[
https://issues.apache.org/jira/browse/COUCHDB-1334?page=com.atlassian.jira.plugin.system.issuetabpanels:comment-tabpanel&focusedCommentId=13146441#comment-13146441
]
Paul Joseph Davis commented on COUCHDB-1334:
--------------------------------------------
@Randall, now that 1.8.5 is out, we should be able to lean on that for quite a
long time. If people want to package versions of SpiderMonkey trunk in their
distro, I'm disinclined to put too much immediate effort into supporting those
random versions.
@Filipe, reading the patch I think the idea is pretty good in general but I'd
implement it a bit differently. Firstly, the logic for whether or not
pipelining is used shouldn't be exposed to the client. That's just going to
entangle a whole bunch of API knowledge in the wrong place. I've been meaning
to go back and finish the refactoring of couch_(os|native)_process and
couch_query_servers which would make this behavior possible.
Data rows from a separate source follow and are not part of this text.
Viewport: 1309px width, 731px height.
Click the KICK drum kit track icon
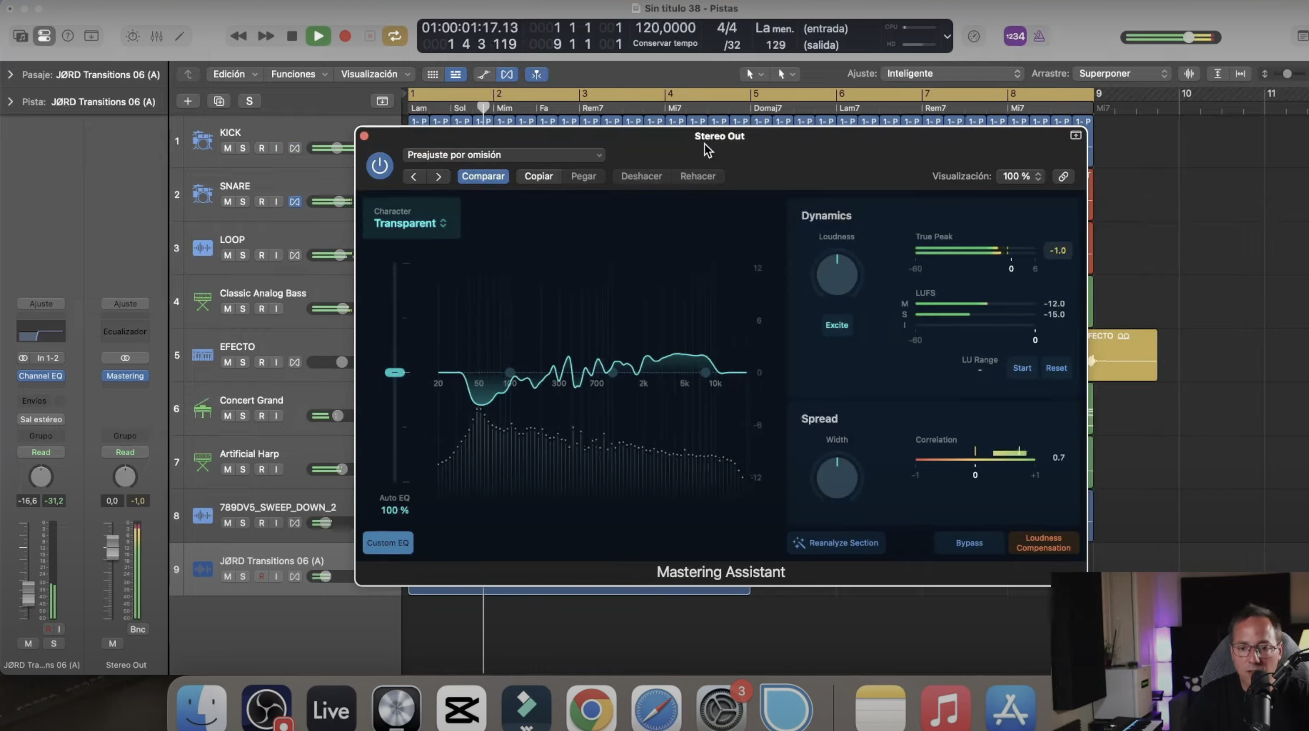point(202,140)

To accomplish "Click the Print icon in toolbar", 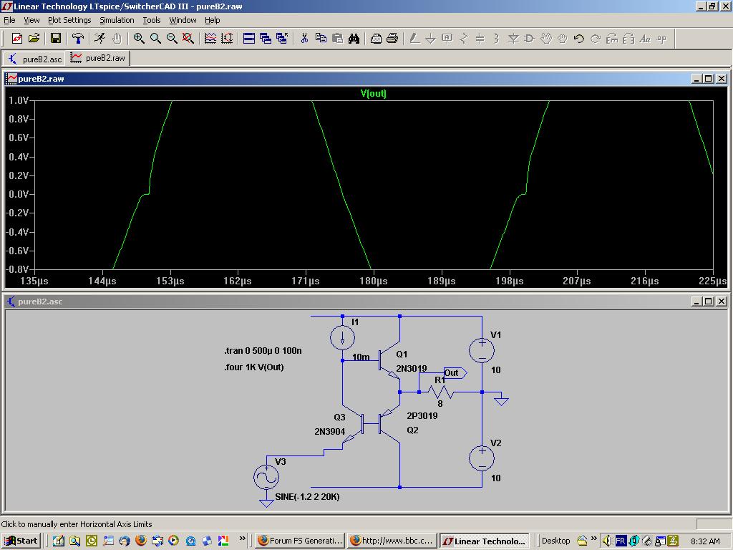I will coord(392,39).
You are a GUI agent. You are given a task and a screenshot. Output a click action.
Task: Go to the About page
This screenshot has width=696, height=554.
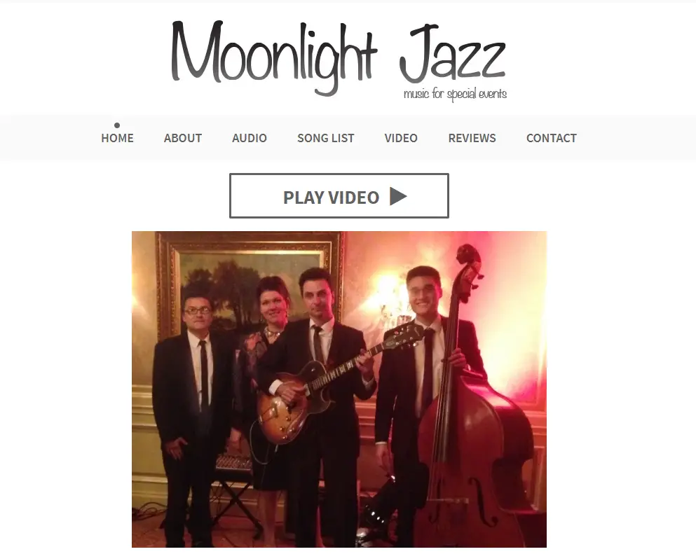[x=182, y=138]
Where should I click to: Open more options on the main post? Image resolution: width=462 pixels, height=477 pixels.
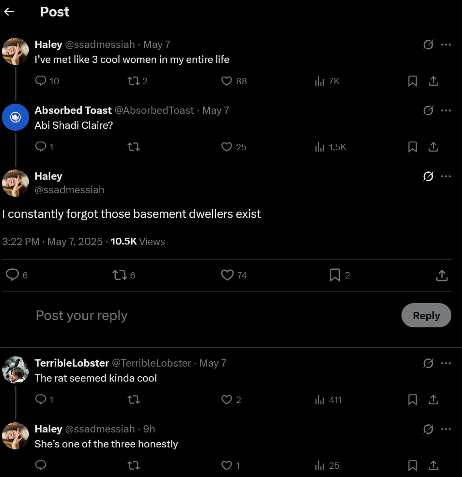pos(447,176)
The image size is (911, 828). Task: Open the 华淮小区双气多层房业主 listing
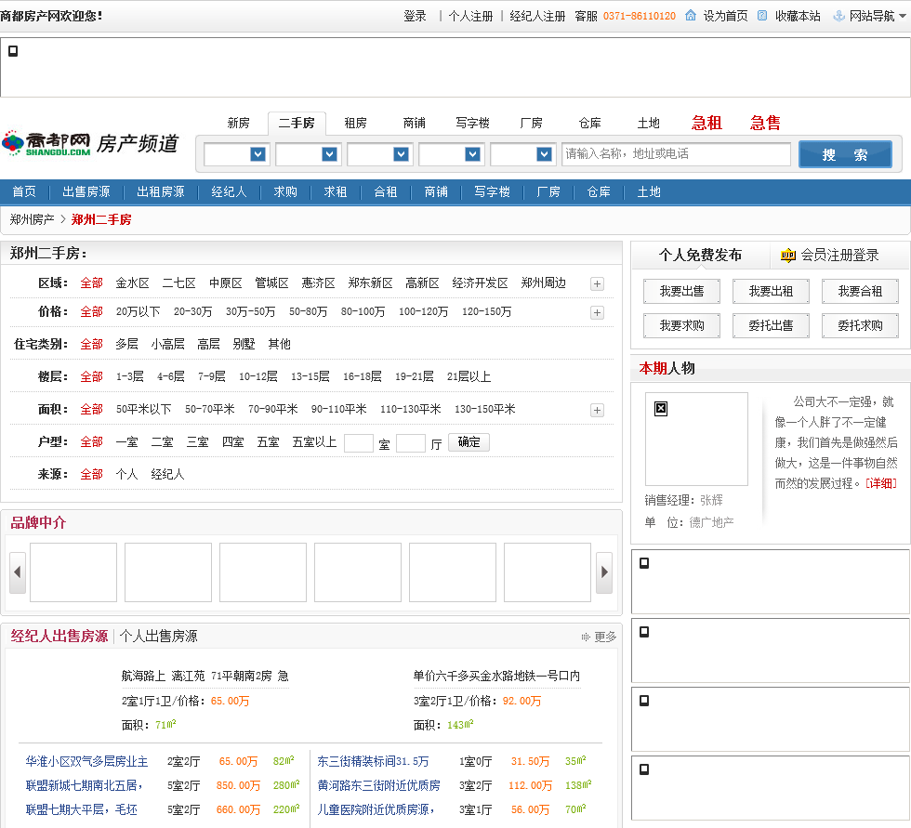pos(86,761)
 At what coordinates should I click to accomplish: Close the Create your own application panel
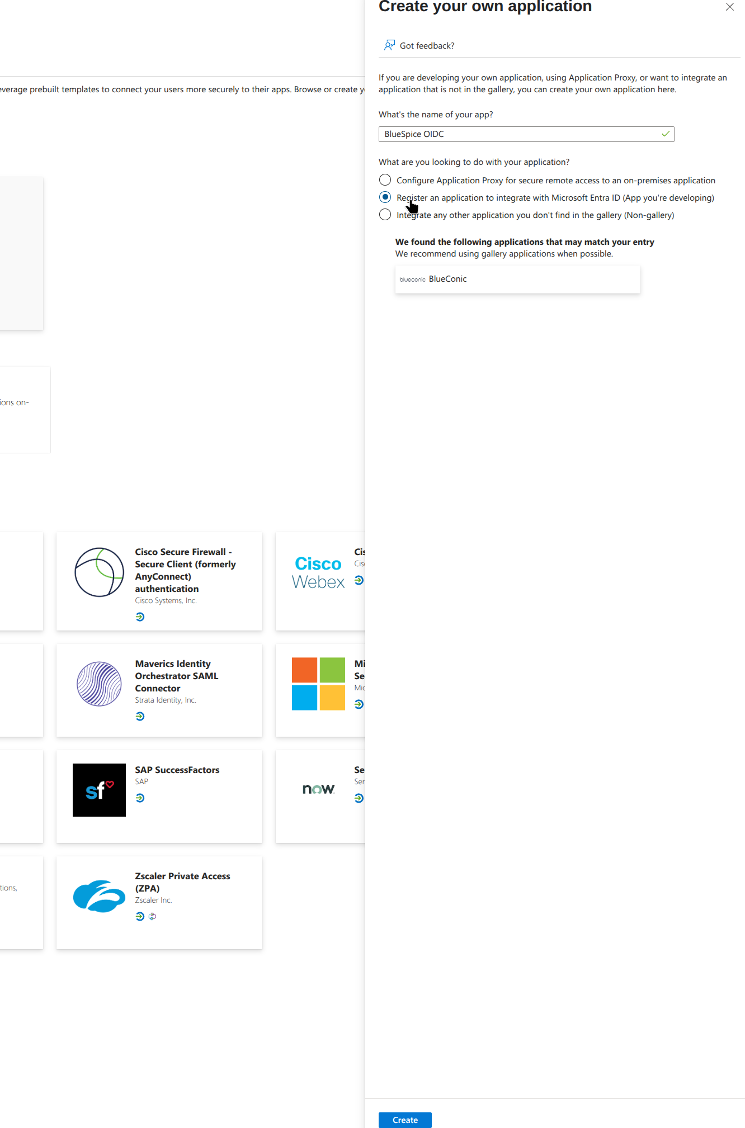pyautogui.click(x=729, y=7)

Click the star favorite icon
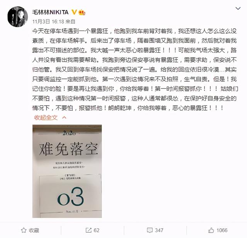pyautogui.click(x=24, y=230)
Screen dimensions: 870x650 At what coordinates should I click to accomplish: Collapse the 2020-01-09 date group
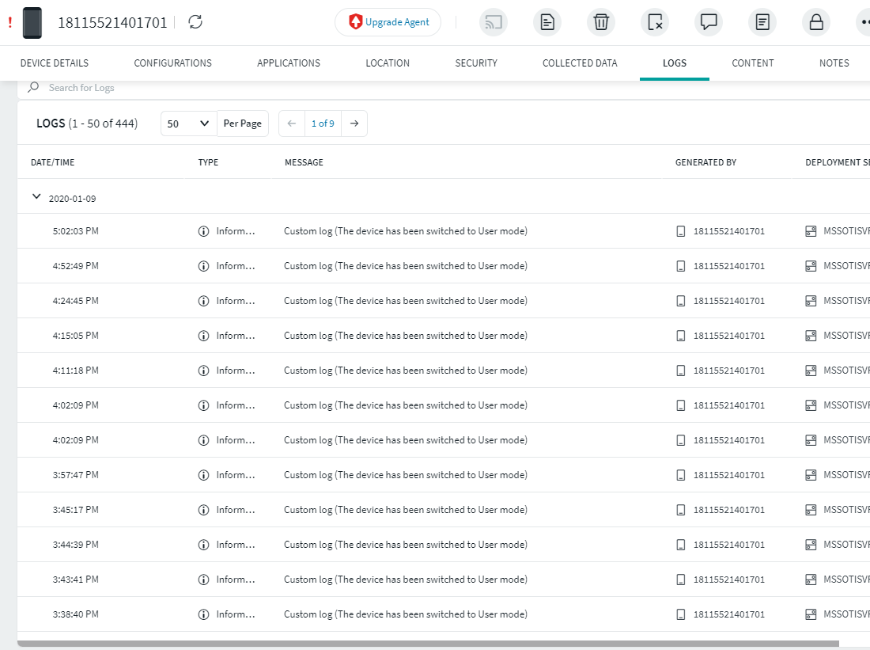[36, 197]
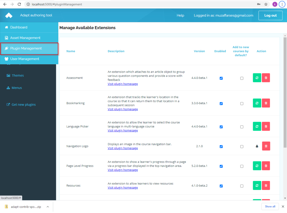
Task: Open the Help menu item
Action: (180, 15)
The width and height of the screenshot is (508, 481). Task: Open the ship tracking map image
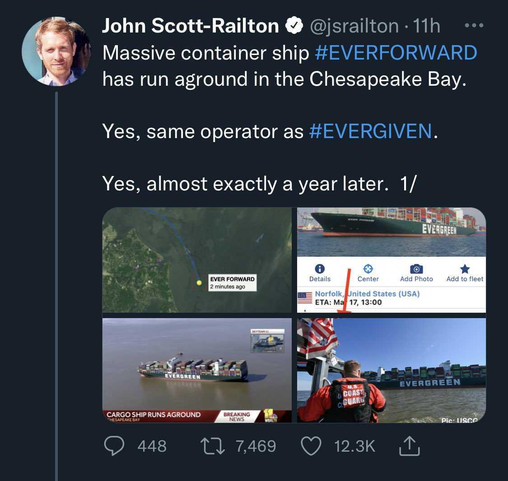click(x=197, y=260)
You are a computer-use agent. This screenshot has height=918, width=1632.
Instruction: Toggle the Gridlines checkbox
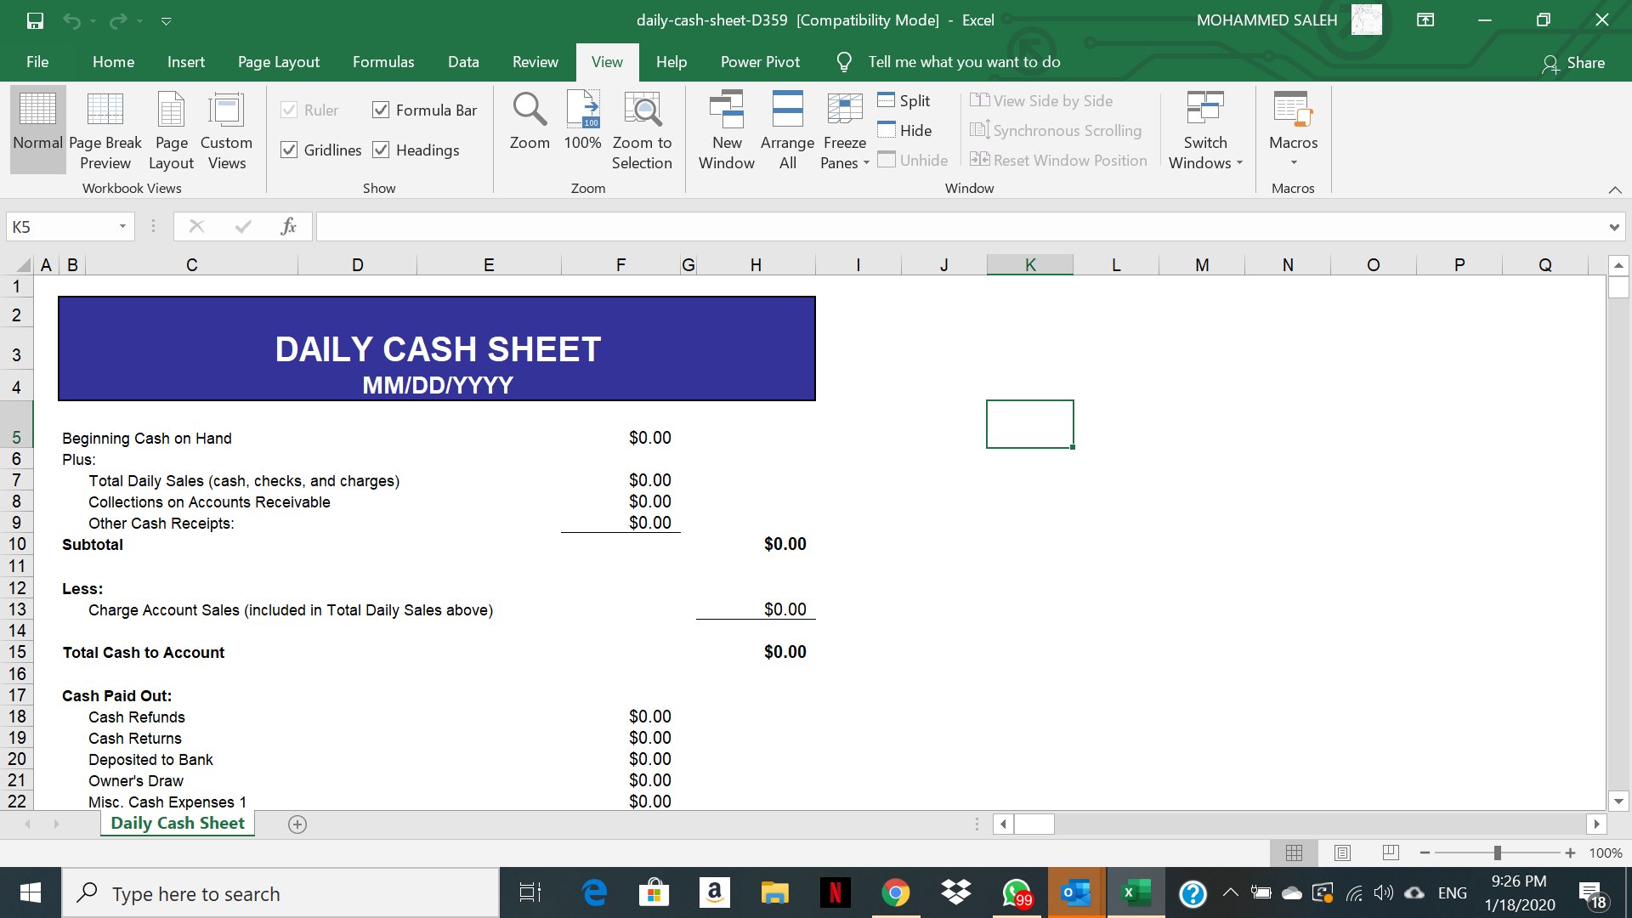(290, 150)
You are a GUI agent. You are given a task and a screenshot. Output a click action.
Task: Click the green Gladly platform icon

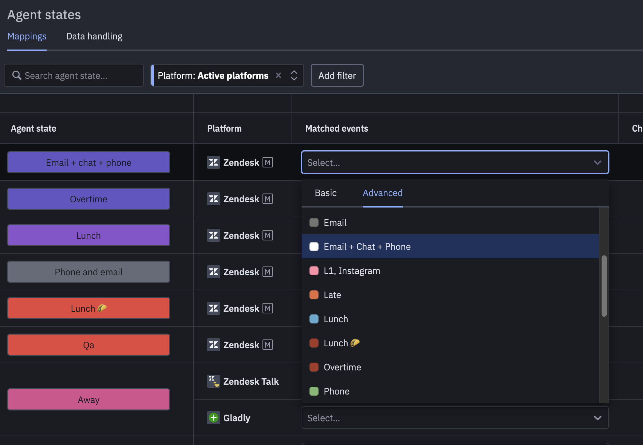[214, 418]
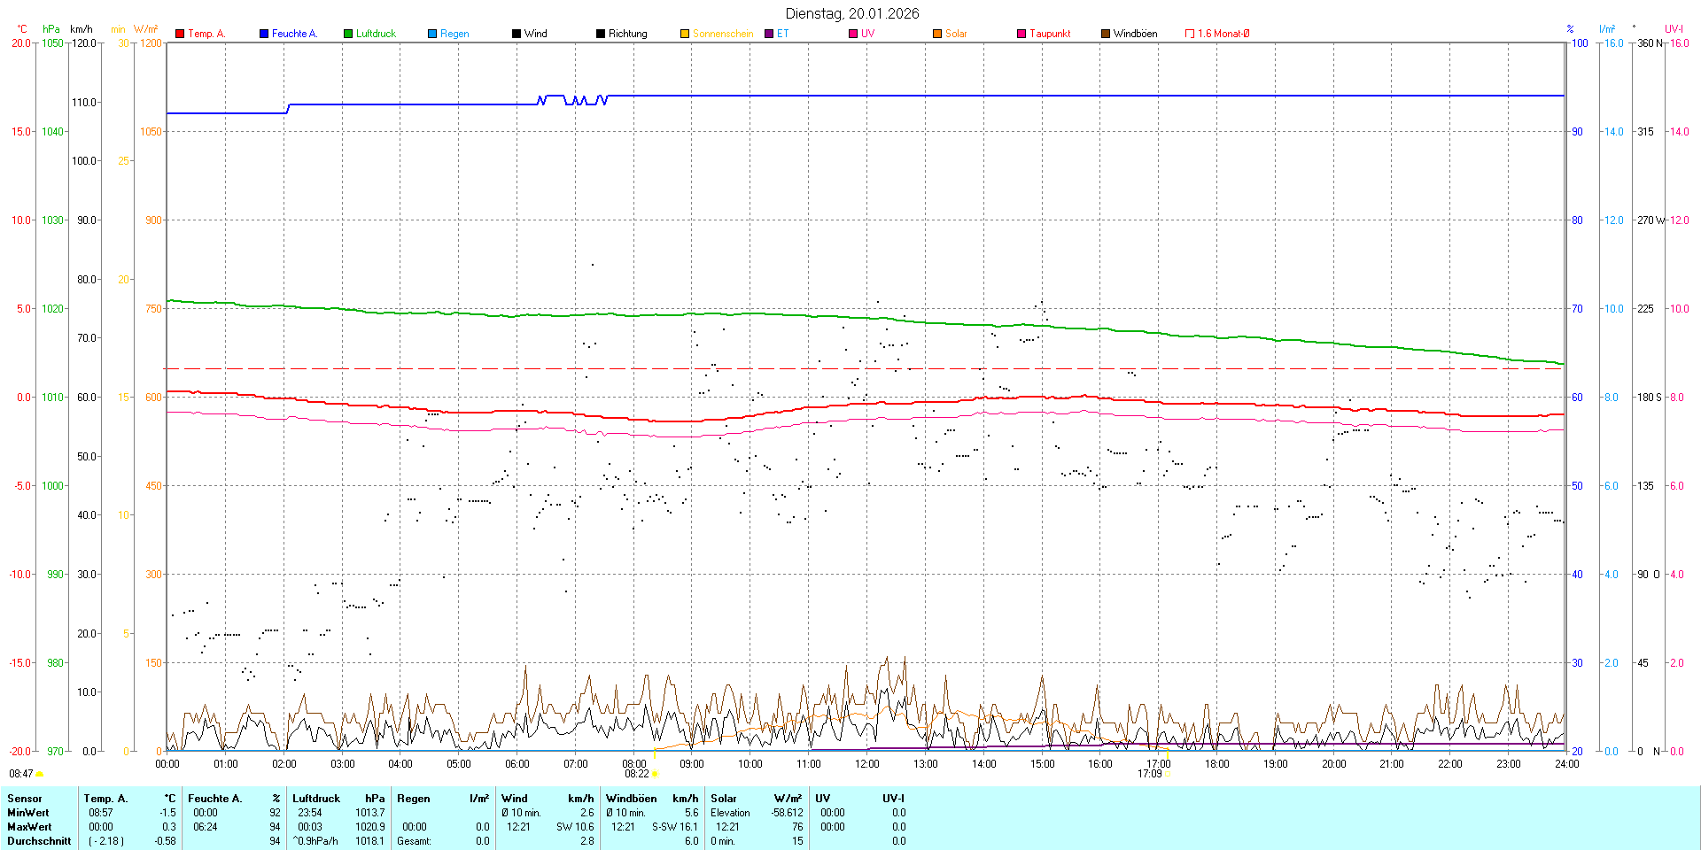Click the red Temp. A. legend swatch
1701x850 pixels.
pyautogui.click(x=180, y=34)
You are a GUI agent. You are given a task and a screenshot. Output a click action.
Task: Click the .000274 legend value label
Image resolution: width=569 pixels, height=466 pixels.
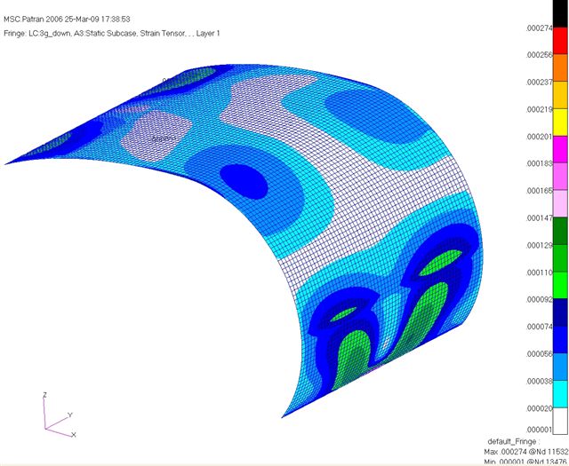(540, 28)
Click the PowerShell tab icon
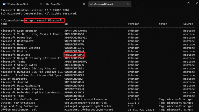 click(x=47, y=4)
The other part of this that might be interesting is the erlang:port_connect/2
call that can set the destination Pid for that port. I played with it a bit
during my refactoring work but couldn't get it to work quite right. I didn't
spend too much time figuring it out, but it might be a way to skip the
intermediary process and extra message passing.
http://erlang.org/doc/man/erlang.html#port_connect-2
> Indexer speedup (for non-native view servers)
> ---------------------------------------------
>
> Key: COUCHDB-1334
> URL: https://issues.apache.org/jira/browse/COUCHDB-1334
> Project: CouchDB
> Issue Type: Improvement
> Components: Database Core, JavaScript View Server, View Server
> Support
> Reporter: Filipe Manana
> Assignee: Filipe Manana
> Fix For: 1.2
>
> Attachments: 0001-More-efficient-view-updater-writes.patch,
> 0002-More-efficient-communication-with-the-view-server.patch,
> master-0002-More-efficient-communication-with-the-view-server.patch
>
>
> The following 2 patches significantly improve view index generation/update
> time and reduce CPU consumption.
> The first patch makes the view updater's batching more efficient, by ensuring
> each btree bulk insertion adds/removes a minimum of N (=100) key/value
> pairts. This also makes the index file size grow not so fast with old data
> (old btree nodes basically). This behaviour is already done in master/trunk
> in the new indexer (by Paul Davis).
> The second patch maximizes the throughput with an external view server (such
> as couchjs). Basically it makes the pipe (erlang port) communication between
> the Erlang VM (couch_os_process basically) and the view server more efficient
> since the 2 sides spend less time block on reading from the pipe.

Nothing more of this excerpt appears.